Une grosse araignée du type "tégénéraire" s'immobilise au plafond. Je crois que celle-ci n'utilise pas de toile.

En jeûnant, le besoin de musique se fait moins sentir, ou plutôt, s'il en faut, d'autres qualités lui sont demandés. Les perceptions
auditives étant exacerbées, je ne tolère pas de mélanges sonores, surtout électrisés. Le piano seul ou la flûte japonaise s'accordent bien au silence
de la maison.

En matière d'écriture, il me semble nécessaire pour ne pas dire indispensable, mais ce n'est pas pur fruit du jeûne, d'aller vers des haikus
encore plus enlevés.
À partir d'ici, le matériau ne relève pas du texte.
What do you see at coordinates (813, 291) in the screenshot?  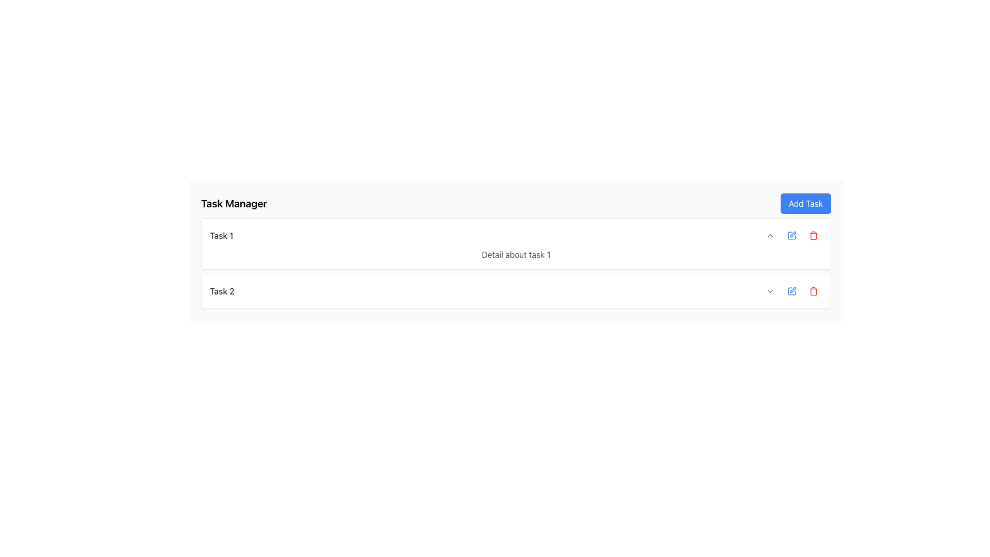 I see `the red trash can icon button, which is located to the right of the second task entry in the task list` at bounding box center [813, 291].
Je n'irai pas jusqu'à rejoindre les exercices lacunaires de Daniel Py, ni tout à fait me calquer aux épreuves minimalistes de Marcel Peltier. Pourtant, c'est bien de légèreté qu'il s'agit. Mon haiku est encore trop fait de moi-même. Certains se plairaient à dire égotique.
C'est possible. Cela dit, quand je vois d'où partent mes premiers tercets, et le chemin de délestage qu'ils ont suivis, je ne dois pas trop m'en faire.